> [Fragmento propuesto]:

....

La transición religiosa tiene su fundamento esencial en el Concilio Vaticano II, que fue calando lentamente en la Iglesia española. En la década de los sesenta la defensa de los derechos humanos es ya considerada parte integrante del discurso religioso. La transición cultural se produjo al acentuar la Iglesia su presencia en el mundo y, muy especialmente, en el mundo obrero a través de las organizaciones de la Acción Católica -HOAC y JOC- y con la presencia de las nuevas promociones de jóvenes sacerdotes en las parroquias de los barrios de trabajadores.
En cuanto a la transición política, la Iglesia al principio de los setenta mantenía una actitud crítica ante el Régimen por la falta de democracia y de las libertades básicas. «La misma Iglesia española -ha dicho Adolfo Suárez- al impulso del Concilio Vaticano II, se mostraba en sus sectores más jóvenes y mayoritarios, partidaria de una apertura hacia las libertades y de una democratización de la vida política. El nacional catolicismo había pasado y se producían serios conflictos Iglesia-Estado».
El momento en que se conjugan las «tres transiciones» es el 23 de febrero de 1973 -día clave en la Historia de la Iglesia española, pues el pleno de la Conferencia Episcopal elige Presidente, por mayoría, al Cardenal Tarancón, Arzobispo de Madrid-. Esto cambió el signo de la mayoría de la Conferencia Episcopal. Y este hecho fue esencial en la cooperación de la Iglesia a la Transición.

....

> [Datos proporcionados]:
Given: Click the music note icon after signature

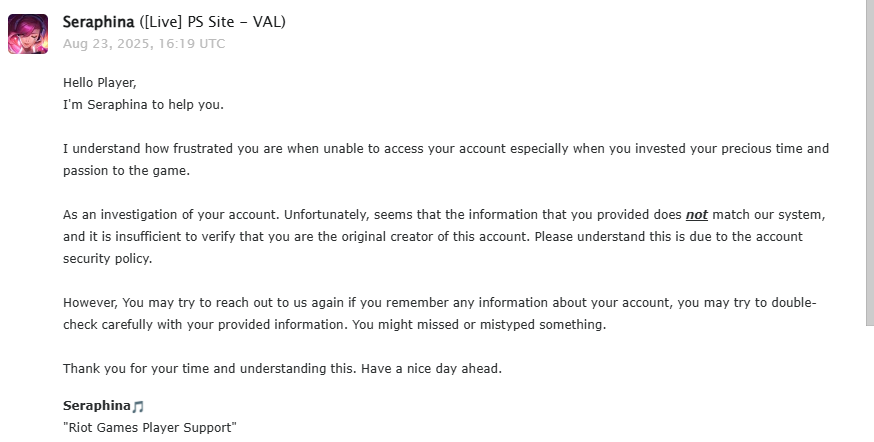Looking at the screenshot, I should pos(138,407).
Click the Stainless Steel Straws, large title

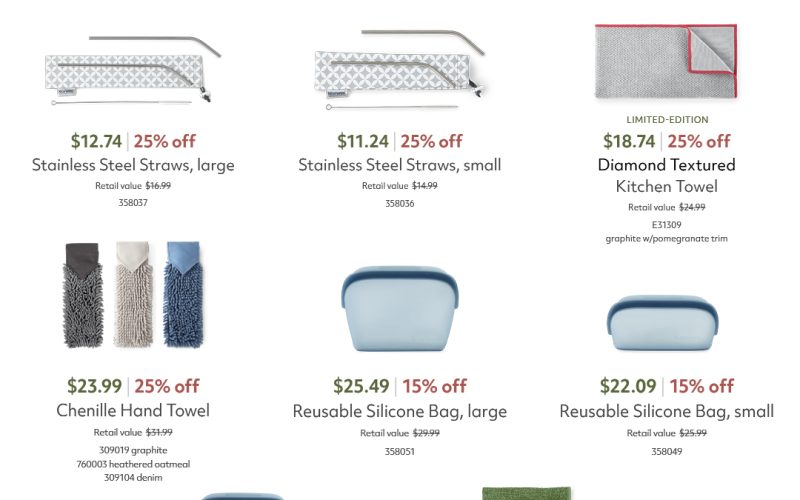point(133,165)
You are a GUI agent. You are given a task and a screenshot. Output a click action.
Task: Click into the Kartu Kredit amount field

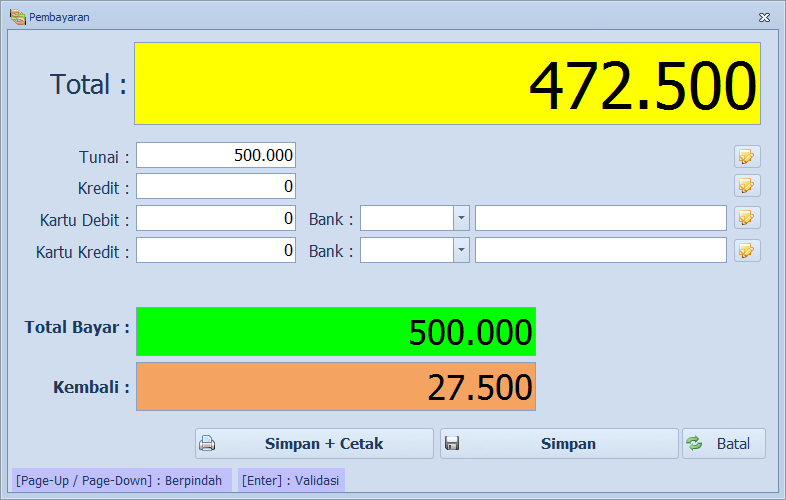click(x=216, y=250)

....

> [Qué hacer]:
1. Resume de forma más breve el párrafo del fragmento que comienza con «En cuanto a la transición política», conservando sus datos principales.
2. Transcribe sin cambios el pasaje del fragmento que empieza en "La transición religiosa" y termina en "barrios de trabajadores.".
Los datos no tienen relación con el fragmento.

> [Resultados]:
1. A comienzos de los setenta, la Iglesia criticaba al Régimen por la falta de democracia y de libertades básicas. Según Adolfo Suárez, impulsados por el Concilio Vaticano II, sus sectores más jóvenes y mayoritarios apoyaban la apertura hacia las libertades y la democratización de la vida política. El nacional catolicismo había quedado atrás y surgían serios conflictos entre la Iglesia y el Estado.

2.
La transición religiosa tiene su fundamento esencial en el Concilio Vaticano II, que fue calando lentamente en la Iglesia española. En la década de los sesenta la defensa de los derechos humanos es ya considerada parte integrante del discurso religioso. La transición cultural se produjo al acentuar la Iglesia su presencia en el mundo y, muy especialmente, en el mundo obrero a través de las organizaciones de la Acción Católica -HOAC y JOC- y con la presencia de las nuevas promociones de jóvenes sacerdotes en las parroquias de los barrios de trabajadores.